The following program is like the one on the previous page but with a few differences. First, it builds polyhedral fractals ‘inward’ to occupy the volume of the level 0 polyhedron (as in the previous program), but it also builds them outward into unbounded space. Use the involute checkbox to choose one or the other. 1 When involute is checked, decrease the opacity to see into the fractal.

Second, our previous program retains only one level set at time. Here, we choose to relax this so that all the level sets are retained in the scene graph at once.

Polyhedral snowflakes

The function makePolyhedralSnowflake gets called with the geometry of the current polyhedron. The geometry gets passed through the recursive calls so that it can be shared by every polyhedron.

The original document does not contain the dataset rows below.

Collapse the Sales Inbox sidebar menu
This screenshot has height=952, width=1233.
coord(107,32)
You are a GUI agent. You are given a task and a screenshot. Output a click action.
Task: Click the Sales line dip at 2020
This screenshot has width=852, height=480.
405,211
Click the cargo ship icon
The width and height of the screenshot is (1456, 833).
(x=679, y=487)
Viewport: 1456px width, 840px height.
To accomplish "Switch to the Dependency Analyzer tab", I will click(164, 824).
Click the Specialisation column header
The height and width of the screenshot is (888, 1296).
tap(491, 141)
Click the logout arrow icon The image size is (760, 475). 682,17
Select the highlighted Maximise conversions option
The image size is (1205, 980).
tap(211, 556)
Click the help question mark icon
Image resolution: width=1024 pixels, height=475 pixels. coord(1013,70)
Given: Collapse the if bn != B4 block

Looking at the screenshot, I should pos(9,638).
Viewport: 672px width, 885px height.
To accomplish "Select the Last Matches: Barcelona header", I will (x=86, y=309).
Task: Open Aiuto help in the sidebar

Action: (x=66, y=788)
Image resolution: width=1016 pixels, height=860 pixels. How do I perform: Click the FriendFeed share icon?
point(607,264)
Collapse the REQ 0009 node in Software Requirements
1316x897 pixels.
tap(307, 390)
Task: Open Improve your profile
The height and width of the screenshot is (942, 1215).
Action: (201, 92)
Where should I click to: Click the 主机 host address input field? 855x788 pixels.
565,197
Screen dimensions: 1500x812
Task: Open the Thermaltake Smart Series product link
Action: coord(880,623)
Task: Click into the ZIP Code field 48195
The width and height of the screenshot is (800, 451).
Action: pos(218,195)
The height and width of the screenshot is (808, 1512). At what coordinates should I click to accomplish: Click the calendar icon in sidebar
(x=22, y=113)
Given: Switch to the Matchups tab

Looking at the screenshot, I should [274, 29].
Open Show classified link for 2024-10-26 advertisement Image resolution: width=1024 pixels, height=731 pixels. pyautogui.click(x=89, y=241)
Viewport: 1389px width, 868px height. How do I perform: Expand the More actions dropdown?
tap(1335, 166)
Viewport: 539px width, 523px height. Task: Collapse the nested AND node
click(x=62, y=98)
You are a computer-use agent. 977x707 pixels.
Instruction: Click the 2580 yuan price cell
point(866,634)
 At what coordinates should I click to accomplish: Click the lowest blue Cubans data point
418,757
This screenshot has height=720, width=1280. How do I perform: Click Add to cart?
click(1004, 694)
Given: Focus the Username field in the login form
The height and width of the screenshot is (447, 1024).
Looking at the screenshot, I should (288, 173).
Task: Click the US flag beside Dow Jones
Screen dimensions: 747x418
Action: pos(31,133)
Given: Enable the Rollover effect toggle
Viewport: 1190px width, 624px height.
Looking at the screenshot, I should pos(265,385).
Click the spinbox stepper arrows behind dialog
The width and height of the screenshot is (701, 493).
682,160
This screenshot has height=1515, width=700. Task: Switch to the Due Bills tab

The global array materials is used to assign each level set its own color.

function makePolyhedralSnowflake(level, scale, geom, involute) {
    let fractal = new THREE.Mesh(geom, materials[level]);
    if (level > 0) {
        let root = new THREE.Object3D();
        fractal.add(root);
        root.scale.set(scale, scale, scale);
        let tf;
        if (!involute) tf = (1 + scale) / scale;
        else tf =  (1 - scale) / scale;
        for (let v of geom.vertices) {
            let root2 = new THREE.Object3D();
            let v2 = v.clone().multiplyScalar(tf);
            root2.position.set(v2.x, v2.y, v2.z);
            root2.add(makePolyhedralSnowflake(level-1, scale, geom, involute));
            root.add(root2);
        }
    }
    return fractal;
}

  1. Word has it that introverts prefer involutes and extraverts prefer exvolutes.